**WYBRANY FRAGMENT**
-*-
W środku niespokojnego lata

Tak nam się niby zrobiło letnio i leniwie. Niektórzy nawet narzekają, że na blogach Tezeusza zapanowała podejrzana cisza, bo mniej wpisów, a dyskusje bez pazura i dotyczące tematów raczej drugoplanowych. Cóż, jedni kupują wiśnie, inni tańczą wieczorami przy greckiej muzyce, a jeszcze inni odpoczywają w Tatrach. Tylko nieliczni myślą o poważnych sprawach, jak na przykład grupa osób, które w miniony weekend spotkały się w Borkowie k. Warszawy i powołały do życia Fundację Wolność i Pokój.

Na tym polega cały urok lata, że obezwładniający upał skłania do zmniejszenia tempa nawet najbardziej zagorzałych pracoholików i plącze myśli najrzetelniejszym intelektualistom. Cała przyroda woła: Zatrzymaj się, człowieku! Pochłaniaj otaczające cię piękno stworzenia! Gromadź energię, aby wystarczyło ci jej na długie miesiące słotnej jesieni i mroźnej zimy! No to usiądźmy nad strumykiem, wybierzmy się na plażę albo wyruszmy na górski szlak – najlepiej bez laptopa i telefonu komórkowego z dostępem do Internetu (co dodaję z heroiczną uczciwością, bo wiem, ze taka rada ma zabójczy wpływ na statystyki użytkowników portalu).
-*-
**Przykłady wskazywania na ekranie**

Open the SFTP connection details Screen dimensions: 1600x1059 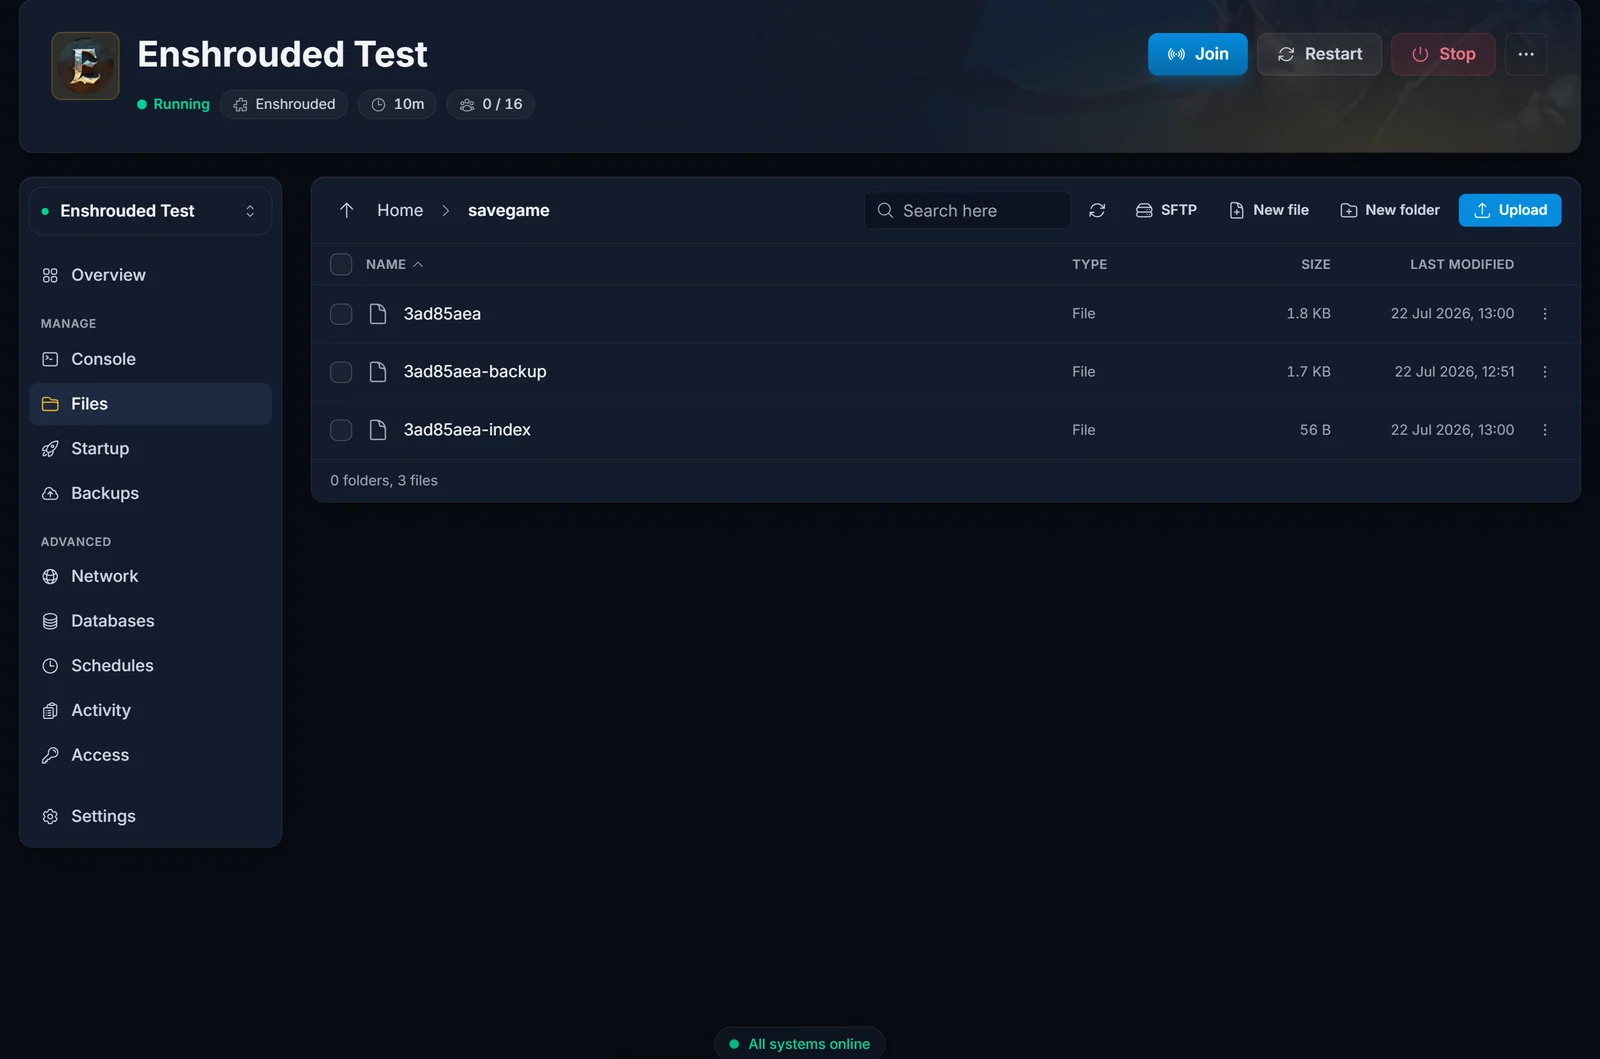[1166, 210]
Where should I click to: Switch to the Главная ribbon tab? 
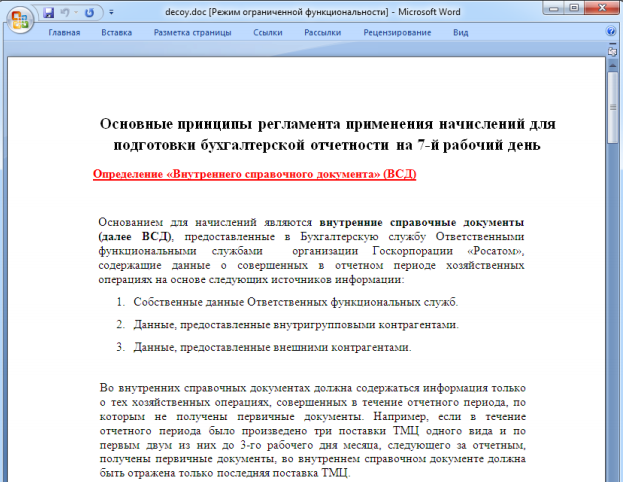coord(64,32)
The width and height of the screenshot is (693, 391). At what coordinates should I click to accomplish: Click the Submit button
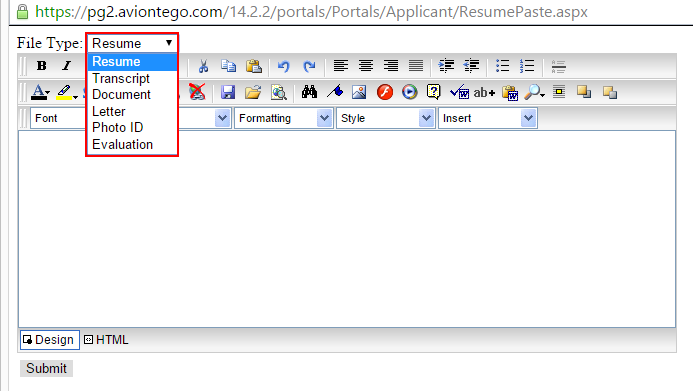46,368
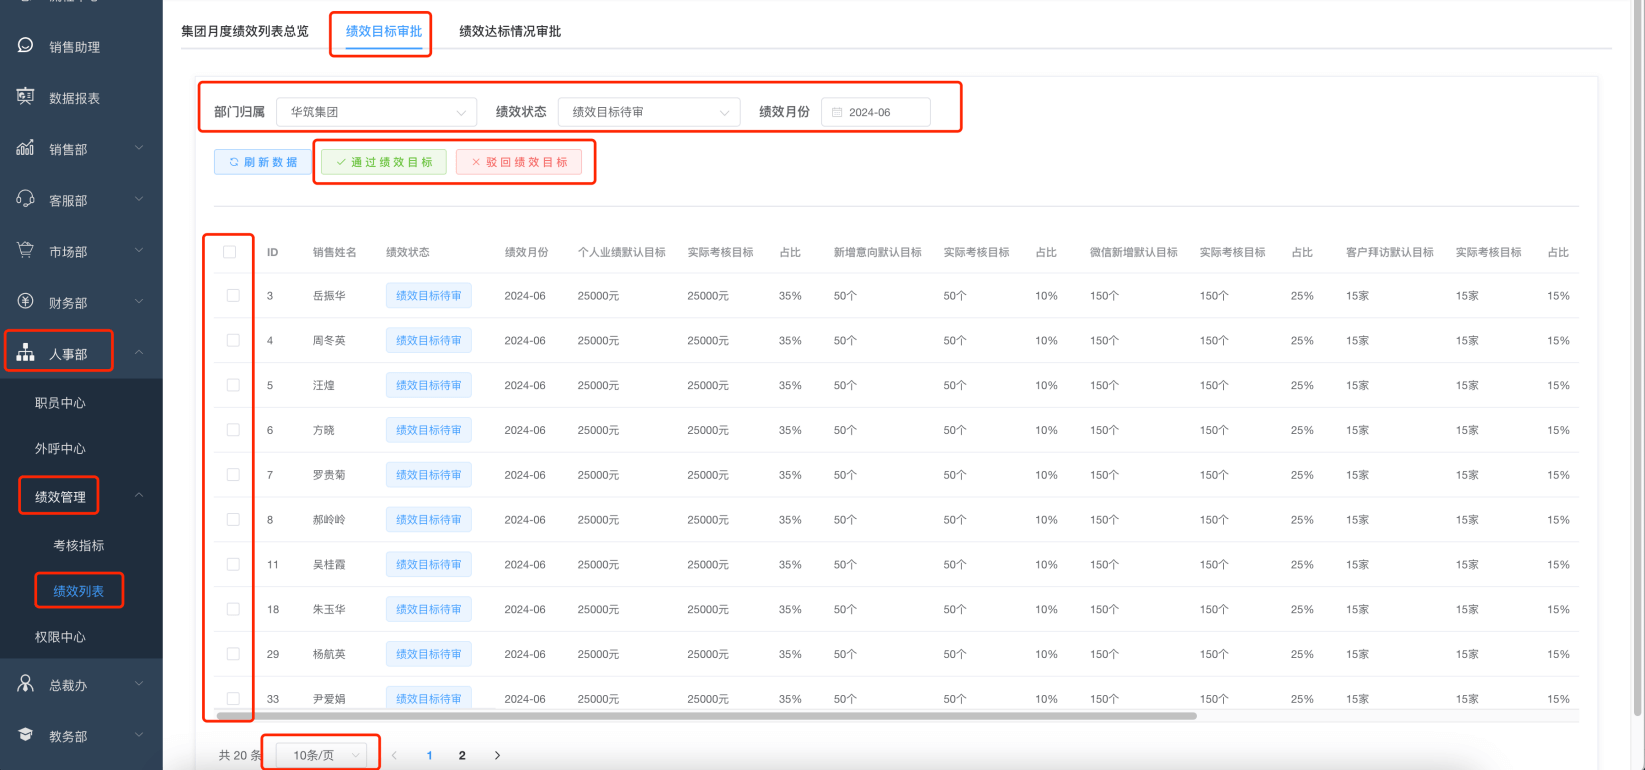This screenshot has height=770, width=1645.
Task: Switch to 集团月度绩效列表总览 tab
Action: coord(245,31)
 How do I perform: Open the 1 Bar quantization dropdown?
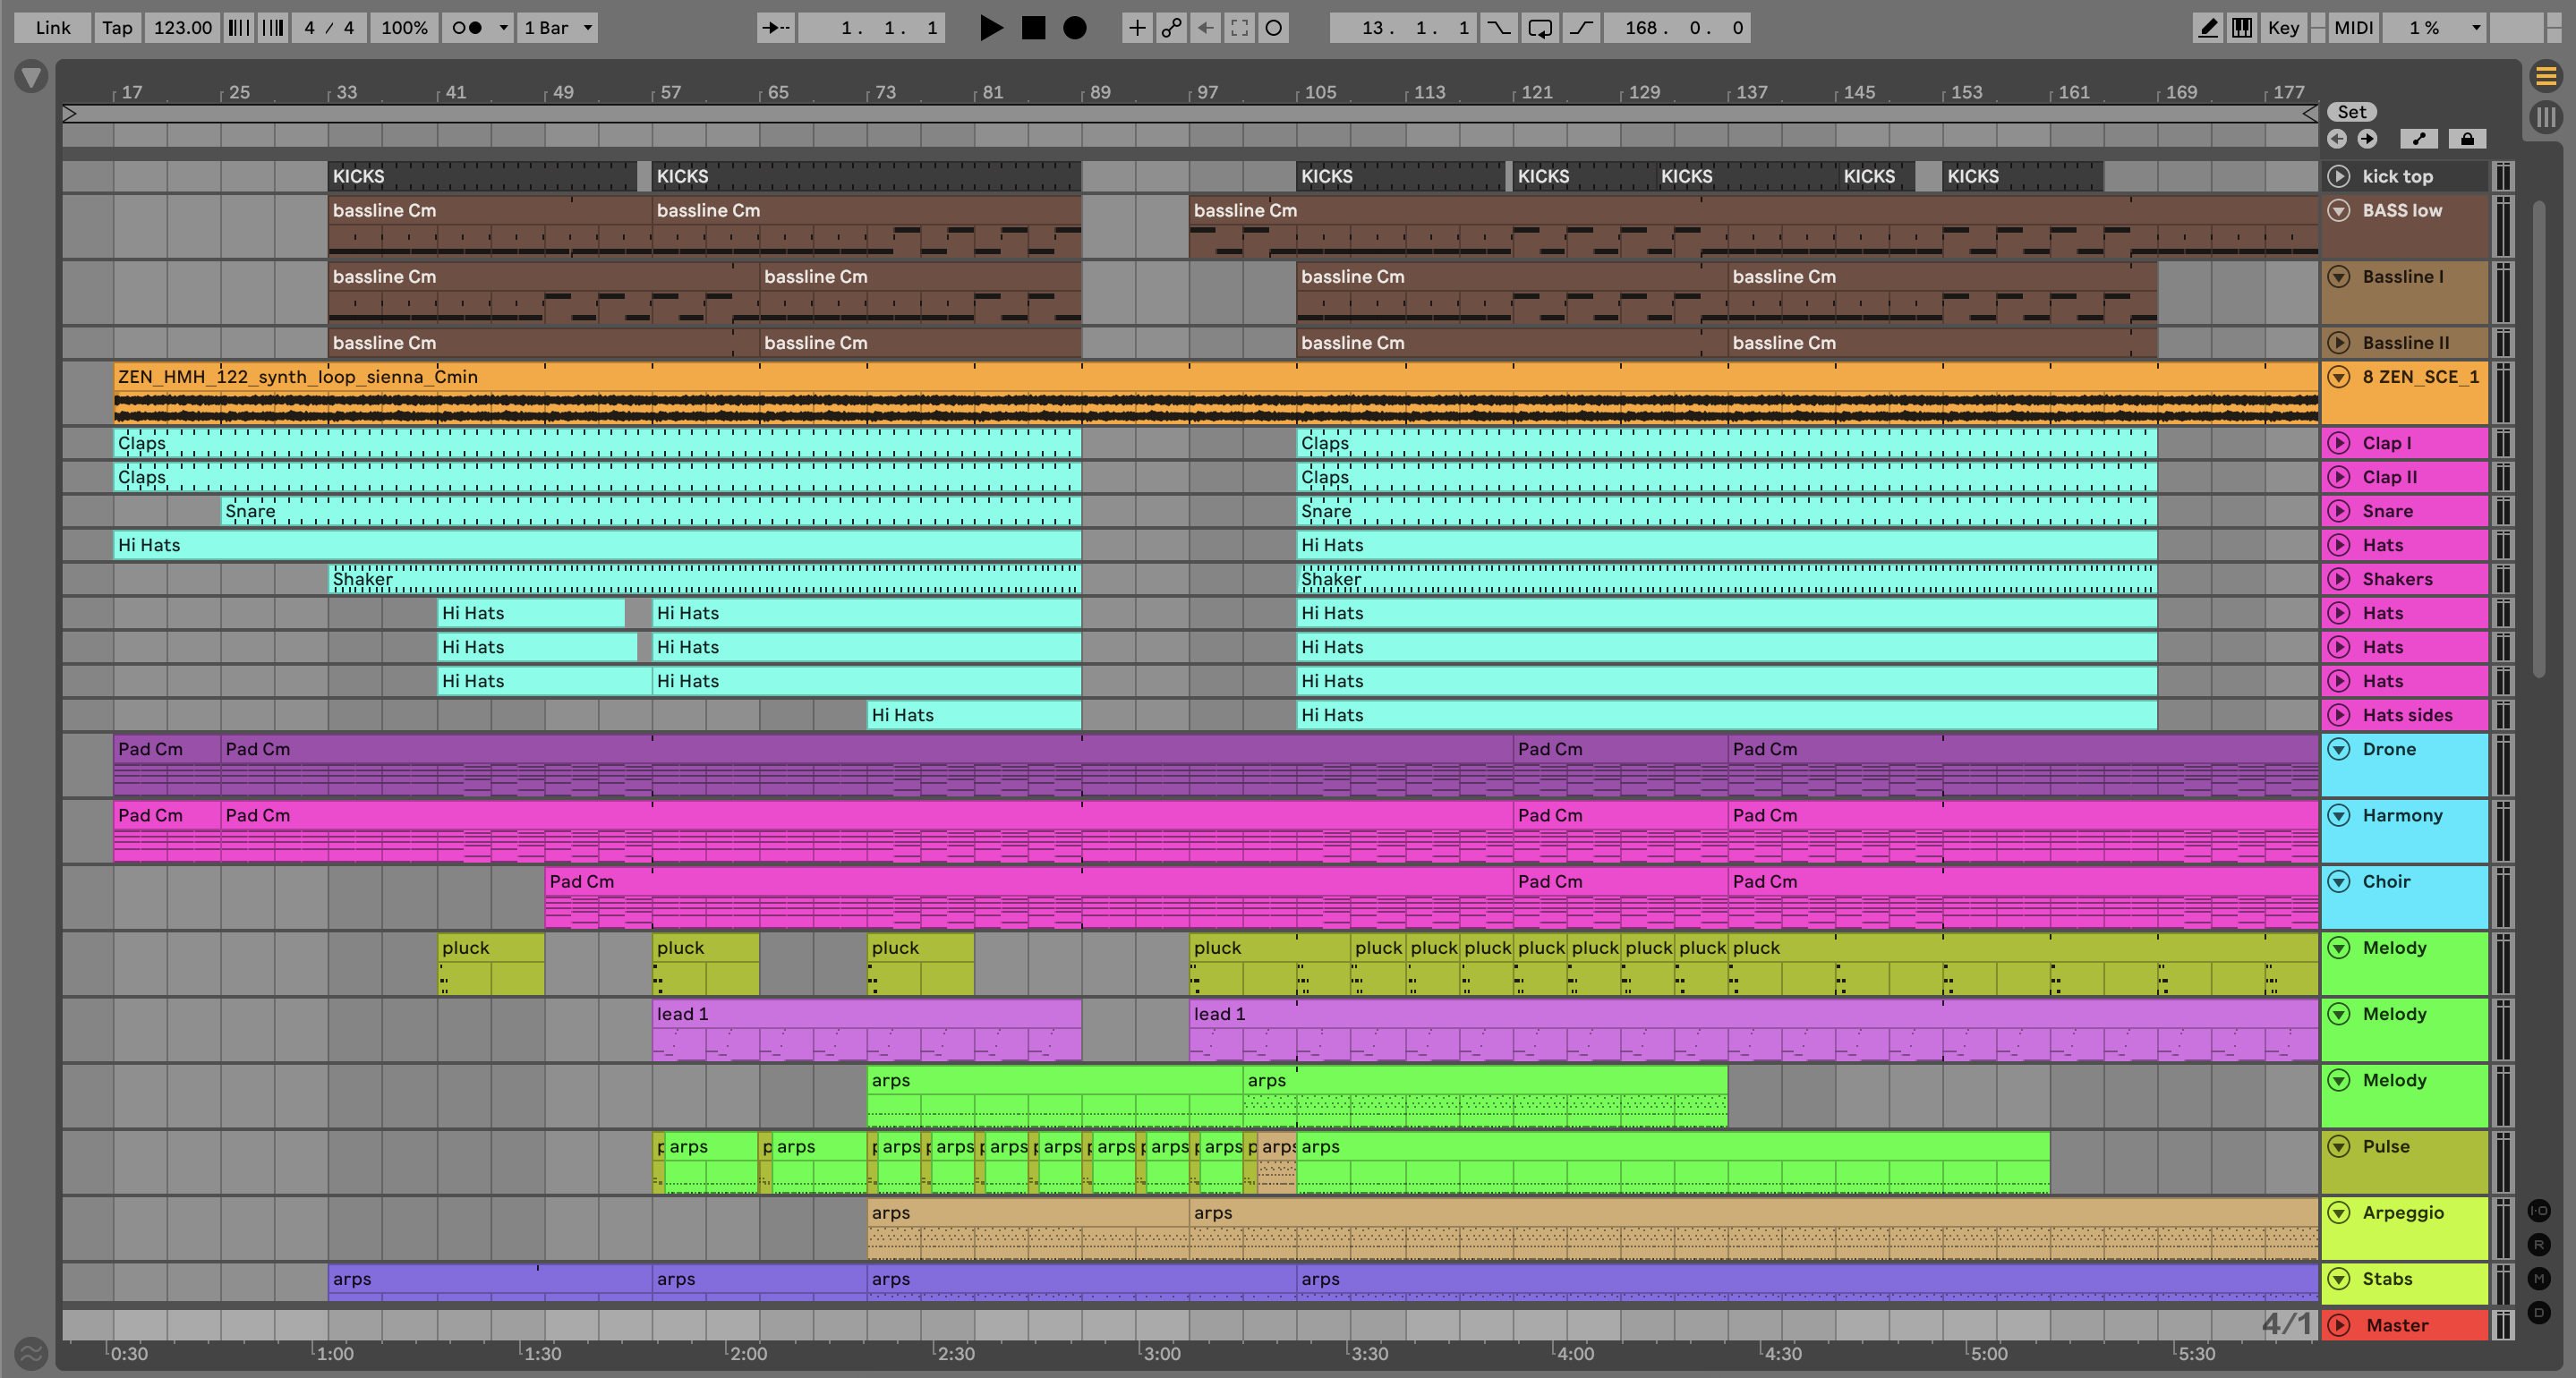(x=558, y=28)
-*-
**POLECENIA**
- A) Jaką fundację powołała do życia grupa osób, która spotkała się w Borkowie k. Warszawy, według tekstu o lecie?
- B) Dopisz dalszy ciąg tekstu o lecie, zaczynając od miejsca, w którym się kończy.
Wykaz nie jest tu do niczego potrzebny.

**WYNIKI PO KOLEI**
- A) Fundację Wolność i Pokój.

- B)
Mamy sam środek lata. Powinno być sielankowo i tak spokojnie, że nawet koniki polne nudziłyby się monotonnym rytmem swoich melodii, nie mówiąc już o czytelnikach codziennych gazet, którzy przypominaliby sobie raz do roku o dyżurnym potworze morskim lub innej przyrodniczej anomalii. Niestety, tego lata przypominają się raczej ludowe opowieści o południcach, płanetnikach czy innych demonach, które wyłażą skądś w samym środku upalnego dnia, powodując chaos i na różne sposoby szkodząc napotkanym ludziom.

Tego lata – po tragedii smoleńskiej i okresie narodowej żałoby, po wielkiej powodzi, po dzielących polskie społeczeństwo na dwie połowy prezydenckich wyborach – z najciemniejszych zakamarków wydobyły się polskie lęki, a za nimi agresja, oskarżenia i spory, osobiste i zbiorowe nienawiści, graniczące ze zbiorową psychozą twory wyobraźni. Jedność, którą poczuliśmy przez chwilę w smutnych kwietniowych dniach, ulotniła się chyba bezpowrotnie, zastąpiona awanturami wokół krzyża przed Pałacem Prezydenckim i wokół wyjaśnienia przyczyn katastrofy prezydenckiego samolotu. Zamiast letniego odpoczynku mamy więc rosnące napięcia i odradzające się stare konflikty.

Do tego dochodzą niepokojące wieści ze świata, jak choćby ta najnowsza z niemieckiego Duisburga o 19 młodych ludziach, którzy zginęli podczas tegorocznej Parady Miłości. Wszystko wskazuje na to, że organizatorzy dochodowej imprezy muzycznej zlekceważyli ostrzeżenia i zdecydowali się udostępnić milionowemu tłumowi stosunkowo niewielką przestrzeń. Trudno tylko powiedzieć, czy była to zwykła bezmyślność, czy bezwzględna chęć zysku za wszelką cenę, choćby tą ceną miało być ludzkie życie czy zdrowie. Dlaczego? – pytają ludzie stawiający świece w miejscu tragedii. Dlaczego ciągle robimy sobie nawzajem takie rzeczy?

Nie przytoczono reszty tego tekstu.